To be honest, I was 20 and I didn't care whether or not they were married; the money enabled me to enjoy lovely holidays, clothes and handbags etc that would have been out of reach with my measly student loan. I was elated as I didn't have to count the pennies and buy the cheapest groceries as many of my friends were. And no, I will never fully trust a man.

Anchorage56 · 07/09/2025 15:04

Thelandlordsdaughter1 · 07/09/2025 14:58

To be honest, I was 20 and I didn't care whether or not they were married; the money enabled me to enjoy lovely holidays, clothes and handbags etc that would have been out of reach with my measly student loan. I was elated as I didn't have to count the pennies and buy the cheapest groceries as many of my friends were. And no, I will never fully trust a man.

Well you certainly valued those handbags above all else

THisbackwithavengeance · 07/09/2025 15:14

I’m in actual awe of a 50 year old who has managed to convince a 38 year old multi millionaire to fork out for a £3.5k per month London flat and £100k credit card. She must be fucking amazing in bed.

Ask her what her trade secret is? It can’t be just beauty. Most girls are beautiful or give the impression of beauty these days.

It can’t be her personality. She sounds vile. Why are you still friends?

HelloDenise · 07/09/2025 15:18

BFFofTheMainCharacter · 07/09/2025 10:42

I think you are right. But 20 years is such a long time! I guess this is the sunken cost fallacy?

Yes but she's not worth it. She's immoral, batshit and trouble.

pigsDOfly · 07/09/2025 15:21

HoskinsChoice · 07/09/2025 11:39

It's interesting that you define her as a 'sex worker'. If she lived in his house, didn't work but had a life entirely funded by a man she'd be a 'housewife' or a 'stay at home mum'.
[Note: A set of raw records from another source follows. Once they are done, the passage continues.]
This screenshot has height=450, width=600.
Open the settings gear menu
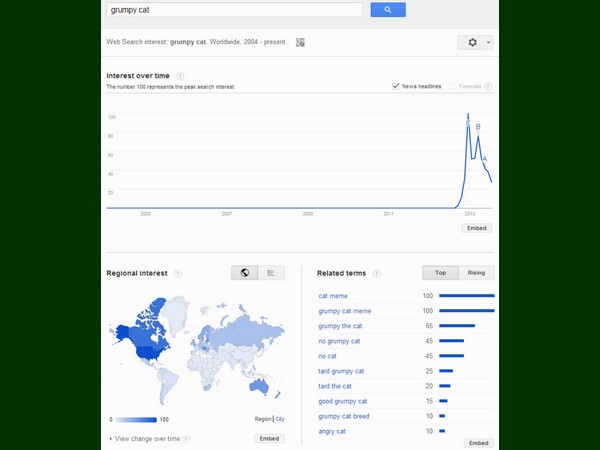473,42
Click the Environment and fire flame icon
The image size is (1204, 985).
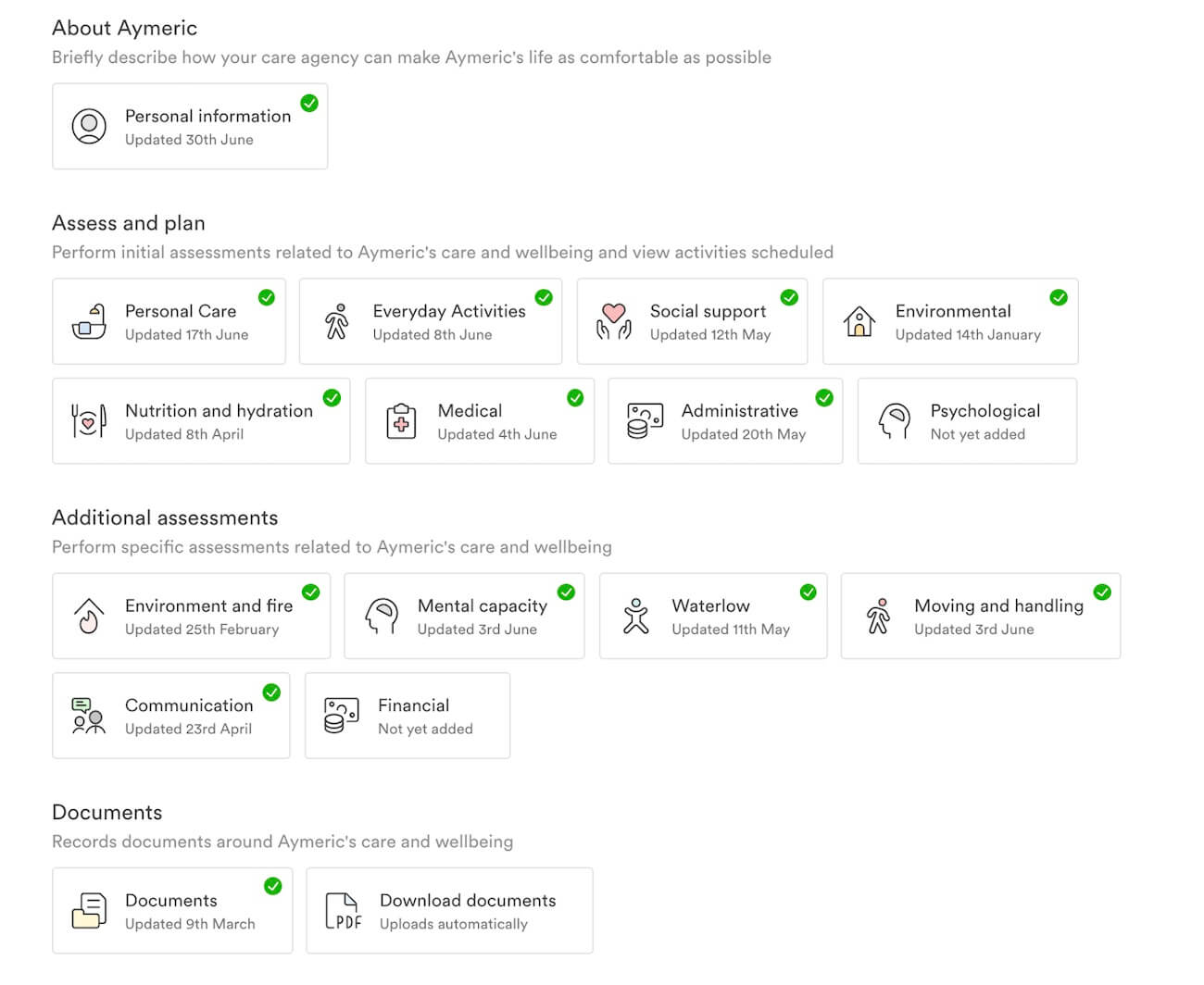(89, 616)
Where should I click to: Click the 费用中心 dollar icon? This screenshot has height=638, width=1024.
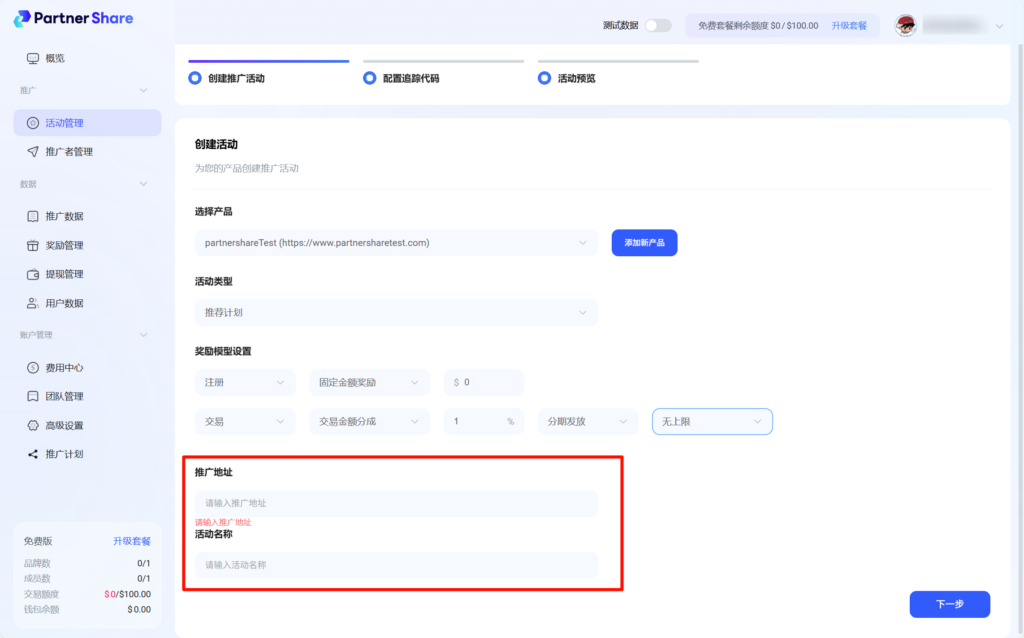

Interesting take on the comparison between a sex worker and a woman living in a relationship with a man.

OP's friend is kept by this man and paid by him because she provide sexual services. It's a business arrangement and he has all the power. If he decides she is no longer serving his purposes all payments will cease and she will lose her home.

A woman living in a relationship with a man will (usually) be an equal partner in the relationship. He will come home to her every evening and they will spend time building their life together. She will not be waiting around while he spends time with his, other, wife and children.

If she is a stay at home mother she is (usually) doing that because they agree that the situation is best for their children. She is not being 'kept' by him to service him.

A woman living in a relationship with a man is not generally sitting at home waiting for her partner to turn up to just have sex with her. Her priority is not keeping herself available for sex with him so that he will continue to pay her for her services.

Catsandcannedbeans · 07/09/2025 15:51

BFFofTheMainCharacter · 07/09/2025 11:50

By not saying it I have made it seem more weird than it maybe it. It probably isn't as exciting to most people. I am just very vanilla so anything out if the ordinary seems odd to me. A lot of bum stuff like fisting, pegging, rimming. And water sports and whatever the poo version of that is called. Some s&m stuff and the guy is what my friend calls a "pay pig". He likes to be humiliated via money. I don't really understand that part in all honesty.